No, this is still the Netherlands. And what's more, in a straight line (OK, OK--in an arc along the earth's surface) it's only 41 km / 25 miles from my apartment. In the US, I'd driven farther than that for lunch. Who knew the land could change so abruptly?
 

I ride through hilly Rhenen, a very nice town by the looks of it, I do cross the Rijnbrug, and cruise east through the narrow sliver of featureless land caught between the Rijn on the north and the Waal on the south. In every little town there is a small memorial park, perhpas the size of your living room, with a statue and a plaque listing the town's dead 1940-1945. The one in Dodewaard, a wistful name in its own right, I found particularly touching.


And down the Waal, this nuclear power plant, conveniently in the Netherlands' east, so that if there is any "accidental release", the prevailing westerly winds...
 


Near Oosterhout (probably not named after Clint Eastwood, or vice versa), overlooking the Waal and its enormous smoking power plant, stands this memorial to the crossing of the Waal in September 1944. Around the base are a few dozen childrens' drawings held together by a colored string. I look for an entire drawing, but they've all been folded or blown over by the wind. For some reason I can't touch them--I have a sense that this is not my suffering, or my history to interfere with.

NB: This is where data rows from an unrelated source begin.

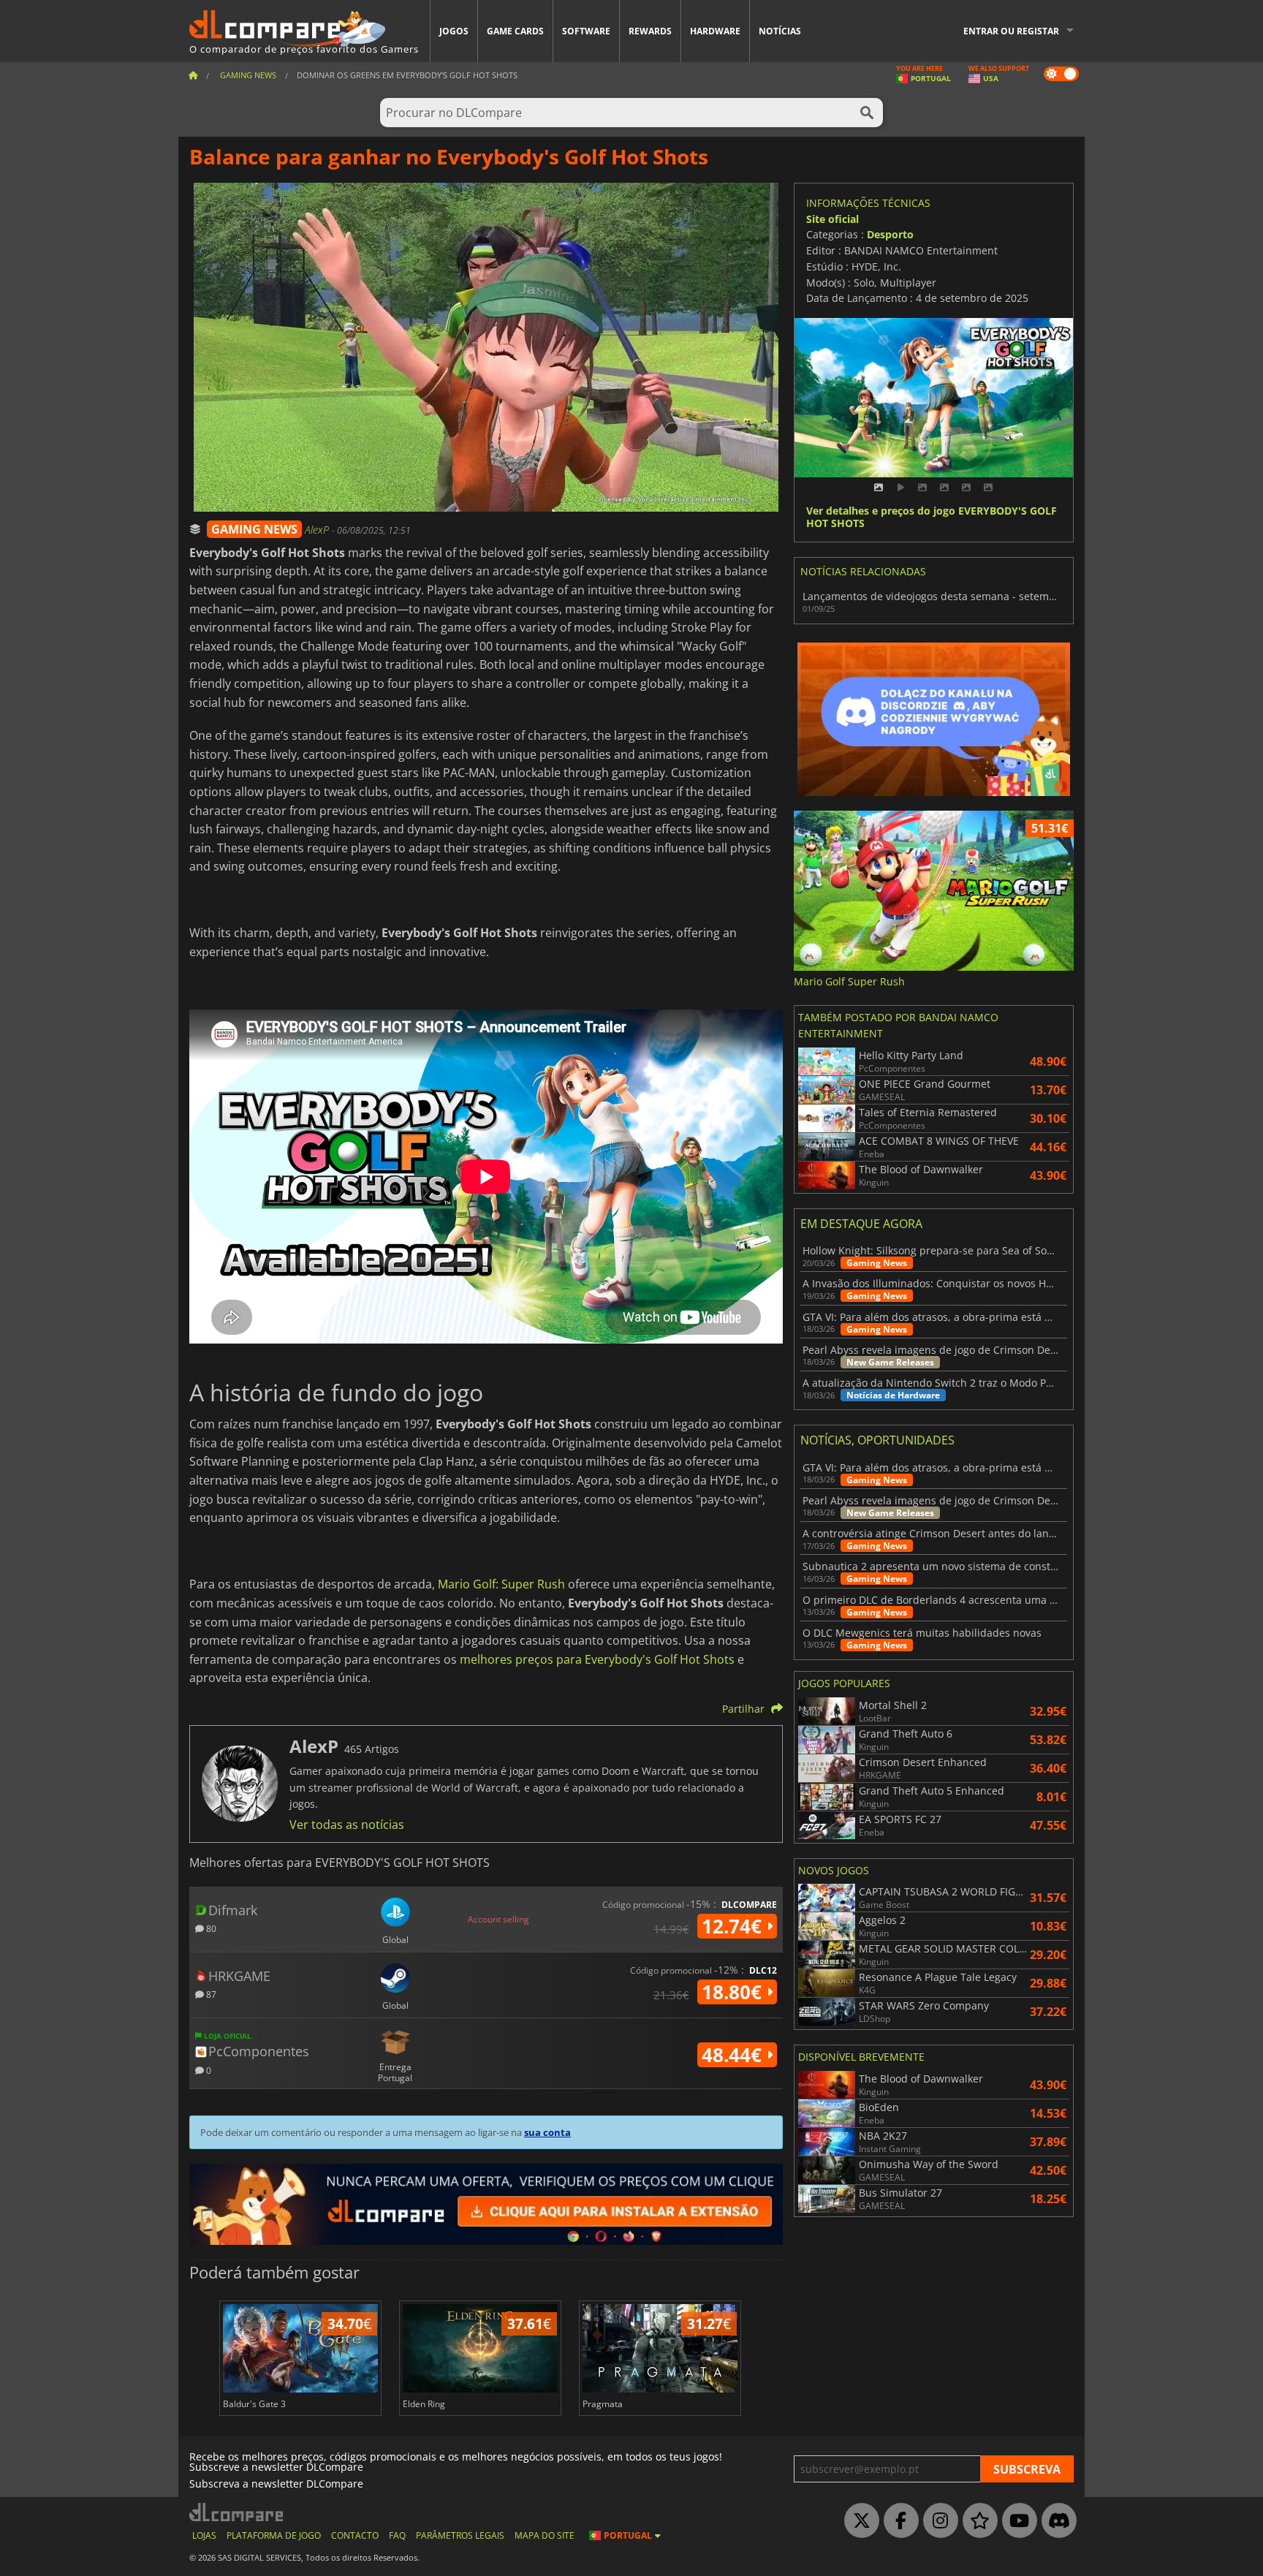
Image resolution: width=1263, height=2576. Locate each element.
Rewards (650, 31)
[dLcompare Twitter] (858, 2521)
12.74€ (734, 1926)
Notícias (780, 31)
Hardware (715, 31)
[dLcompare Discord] (1055, 2521)
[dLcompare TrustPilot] (976, 2521)
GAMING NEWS (254, 529)
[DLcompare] (237, 2512)
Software (586, 31)
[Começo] (193, 74)
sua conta (547, 2132)
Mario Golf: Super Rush (501, 1584)
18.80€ (734, 1992)
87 (210, 1993)
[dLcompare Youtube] (1016, 2521)
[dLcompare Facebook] (897, 2521)
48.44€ (734, 2054)
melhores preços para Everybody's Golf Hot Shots (597, 1659)
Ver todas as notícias (346, 1825)
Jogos (454, 31)
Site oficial (832, 219)
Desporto (890, 234)
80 (210, 1927)
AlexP (318, 530)
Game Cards (515, 31)
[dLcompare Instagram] (937, 2521)
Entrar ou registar (1011, 31)
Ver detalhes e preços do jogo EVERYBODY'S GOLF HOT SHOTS (931, 517)
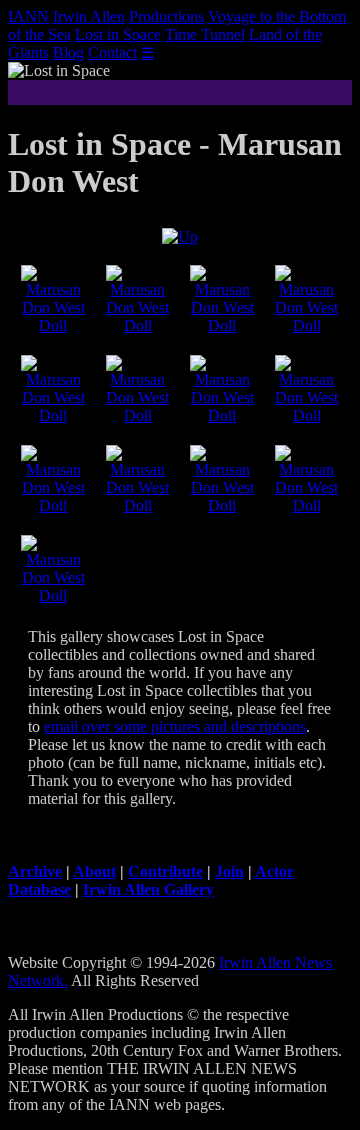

I can read part of one, in colored crayon: "...odat men niet meer oorloch mak..."
 


In the interest of conserving today's time--this ride to another nation is getting awfully long--I skirt Nijmegen and in favor of heading for the barest corner of Germany. These houses are still in the Netherlands, but only by a few hundred meters.
 


And the bike path branches, I take the right, and immediately it crosses a modest canal modestly named "Het Meer" (the sea), and I'm in Germany. My fleeting reaction is, "Today's task completed--even if I'm hit by lightning, I did get to Germany." And then as I follow the bike path along the still-modest canal now equally modestly "Hauptwasserung", and as I look over to the Netherlands on the opposite canal bank, the feeling is very different, stronger. It's...homesickness. Oh, my. Yes, I long for the familiar signs and street markings and legible (OK, just barely to me) language...but here I am, 30 meters into Germany, and I do not like it. This is a bit silly and very, very strange.
 


And the feeling gets stronger and stronger. Perhaps justifiably so, or perhaps everything is just filtered through fatigue and by my first reaction. Here is a lovely field. So, here's the problem: can I bicycle through it or not? The sign can be read two ways. What does a bicycle + "frei" mean? Does it mean you are "free to bicycle"? Or is it warning me that this area is "bicycle-free"? And why does the German language insist on making the most beautiful things so UGLY--"Landwirtschaftlicher"?
 


I know I can't trust myself now. I decide to look at everything else around me, pay attention to the land, the two towns (Zyfflich, whose name suggests a skin medication for aliens; and Wyler, which sounds like it could be in Texas). I smile to the few people I see and utter "Dag" (oops, that should be "Tag"--oh, to hell with it: "hullo"). I resolve to ignore the language and signs. Maybe it's just me today, maybe there's nothing really different here.
 


And then this. Oh my God, just what the German image needs. Psst--there's a hell of a nice universe (Dutch soil) next door. Let's go.
 

No one got in my way. I cycled up and down vertical Groesbeek NL, the only time I could not pedal my bike but absolutely had to dismount and push it up a hill. I thought it was just fatigue from 100 kilometeres behind me today. Then I noted the locals pushing their own bikes.

Nijmegen hid their train station extremely well. Note to Nijmegen--the War is OVER, it's OK to put the signs back up. I punched the Mark button on the GPS in case that happened again, and I loaded the bike just as the whistle blew, opened a Mars bar and the first of two fresh, cold Spa blauws, watched the towns and fields flash by. Ah. Mission accomplished.